EXCLUSIVE: French Treasury’s Bénassy-Quéré: Recruitment and Supply Constraints May Be Easing

29 November 2021

By David Barwick – FRANKFURT (Econostream) – The recruitment and supply difficulties affecting French economic growth may already be starting to dissipate somewhat, according to French Treasury Chief Economist Agnès Bénassy-Quéré.

In an interview last week with Econostream, Bénassy-Quéré said that recent, stronger-than-expected French growth should stand up to closer inspection, and expressed optimism about the domestic economic outlook.

Supply side constraints and recruitment difficulties in France are currently ‘only slightly worse’ than they were pre-crisis, she said, and distinctly less severe than in some other euro area countries like Germany or the Netherlands.

‘So the situation is not desperate on the supply side, and some surveys show recruitment and supply constraints easing already’, she said. Recruitment difficulties in particular ‘depend very much on the sector’, she added. ‘I think a large part of it is temporary, related to the stock-flow adjustment.’

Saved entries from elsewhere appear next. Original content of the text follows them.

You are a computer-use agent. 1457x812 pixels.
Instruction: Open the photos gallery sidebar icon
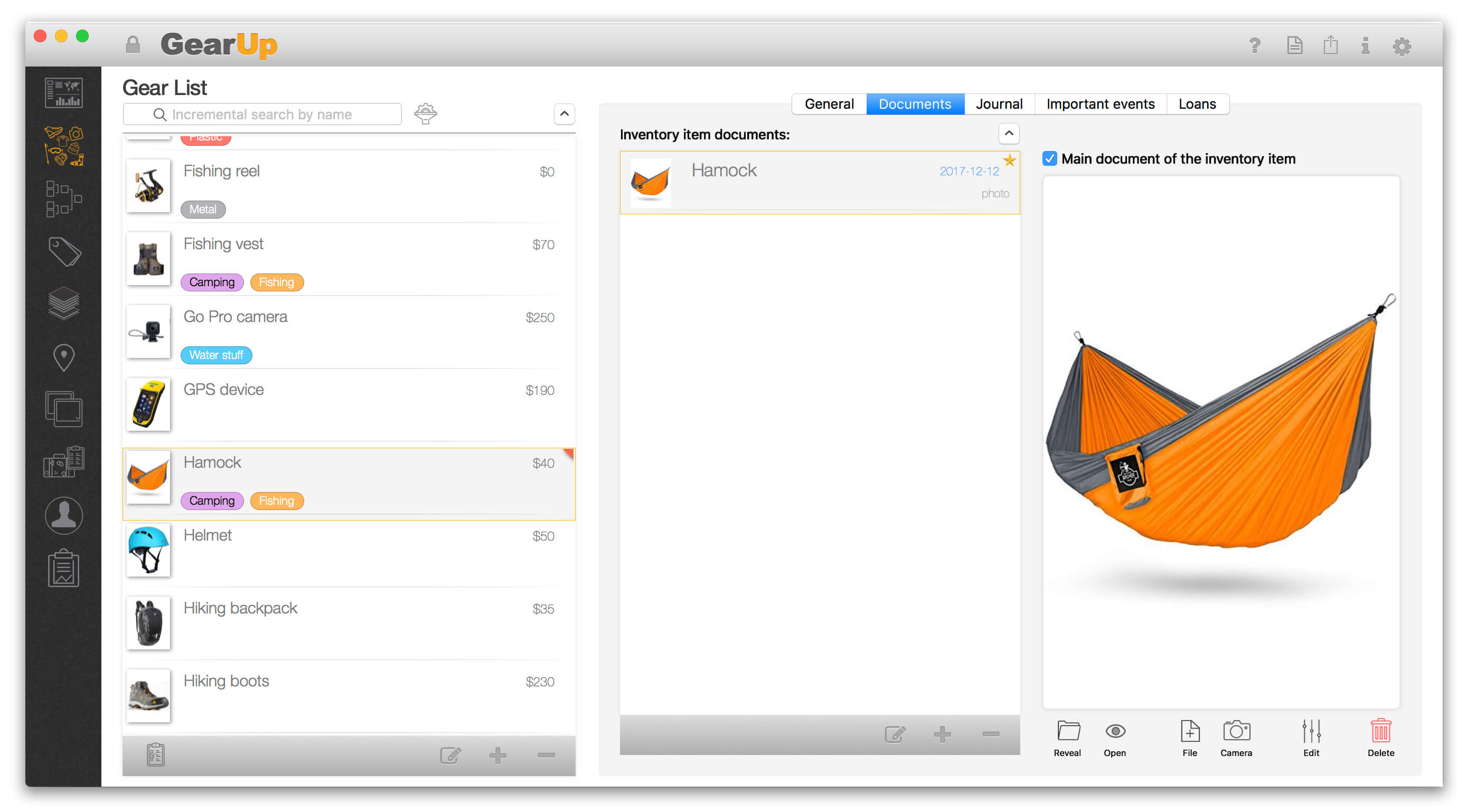pos(63,410)
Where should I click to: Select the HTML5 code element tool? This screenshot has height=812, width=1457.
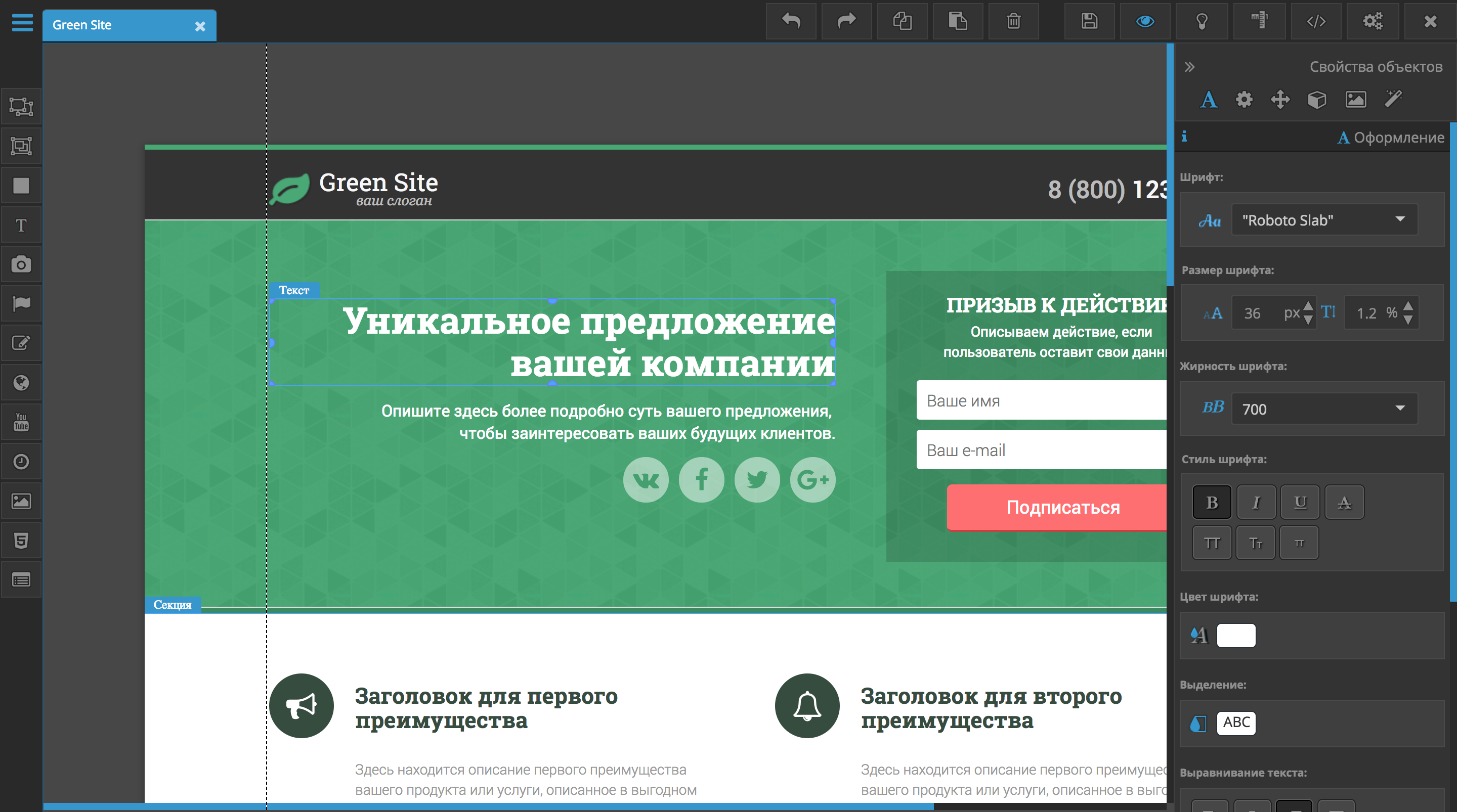(20, 540)
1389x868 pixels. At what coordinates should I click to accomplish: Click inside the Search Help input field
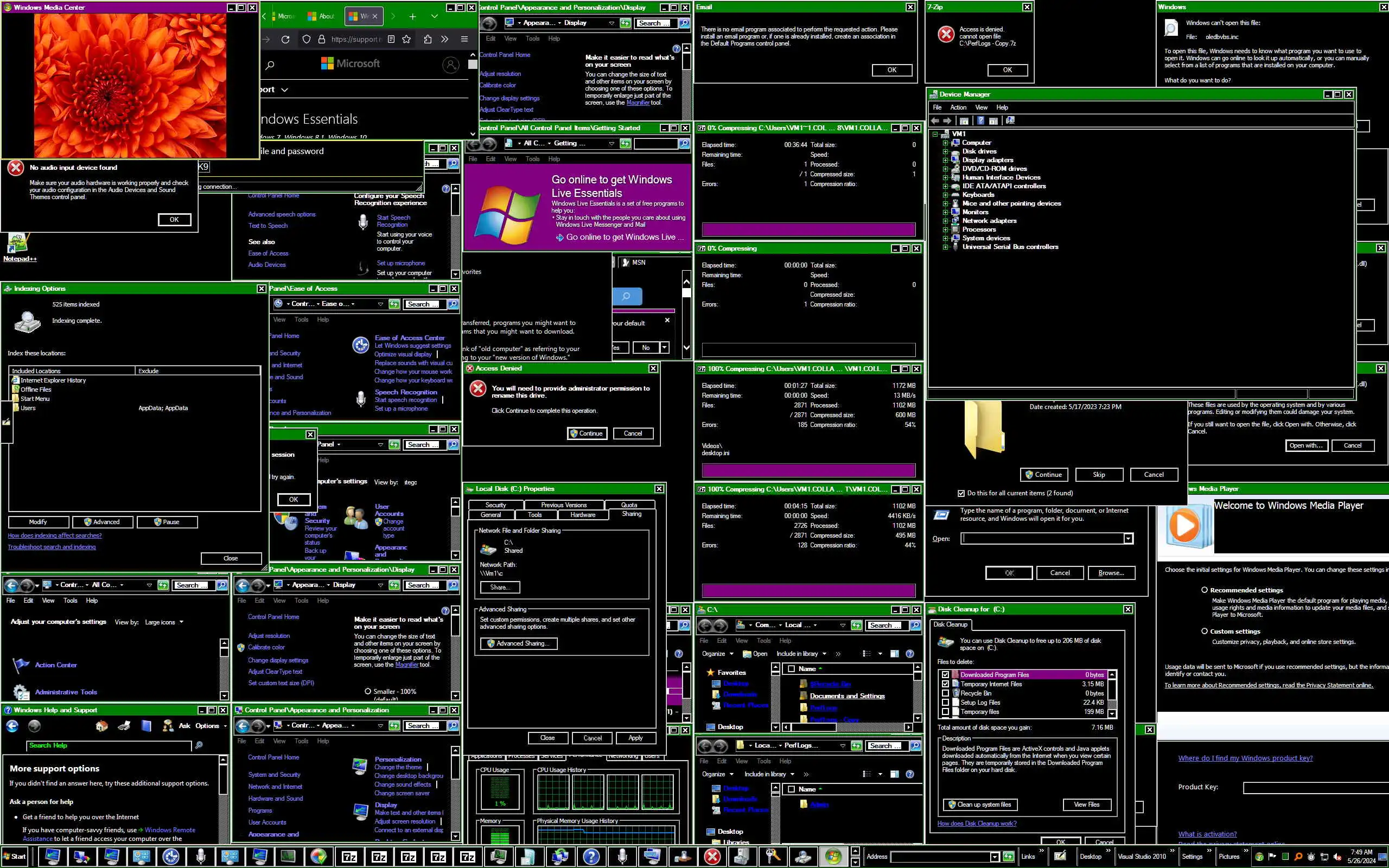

Referring to the 3% quarterly GDP growth registered by France in 3Q, Bénassy-Quéré observed that both this and employment developments constituted positive surprises, ‘which makes me think that we are not going to revise everything downward.’

The ‘big question’, she said, was how close the French economy was to its potential. Depending on the output gap at the end of this year, 2021 growth, which the French government currently pegs at around 6.25%, could be revised up, and 2022, now projected at 4%, down, she said.

‘We think we will be on average slightly above potential output in 2022, but we have pencilled in a fall in potential output by 1.75% compared to the pre-crisis trend’, she said. ‘It may be less than that, given that labour participation rates are now exceeding pre-crisis levels, and corporate investment is vigorous.

Stagflation was not a worry, she made clear. There are reasons to expect robust consumption through 2022, she said. ‘Investment is increasingly dynamic, and exports are going to pick up’, she added. ‘Hence higher inflation is mostly a result of robust demand.’

Although the pandemic was clearly not over, ‘we are quite confident for the economy for two reasons’, she said. ‘First, each wave has had a lower economic cost. We have learned how to deal with it and continue producing, consuming and investing. The second reason is that increased vaccination is reducing the severity of infections and thus the pressure on hospitals.’

As for inflation, Bénassy-Quéré cautiously downplayed fears, arguing that the structural factors leading to low inflation remain in place, and that there had so far been ‘no acceleration of wages.’ Indeed, she said, inflation is high now to a large extent because it had been too low.

‘The key question is whether we can stabilise around 2%, but I think Europe is quite different from the US, where you really see inflation picking up in all sectors’, she said. ‘That’s also true in the UK, but continental Europe is different. Even in Germany, we have hardly seen wage growth so far.’

An eventual reduction of asset purchases by the European Central Bank was not a concern for France, she said, pointing to strong demand for safe assets such as French sovereign debt and to the average maturity of French debt of over eight years.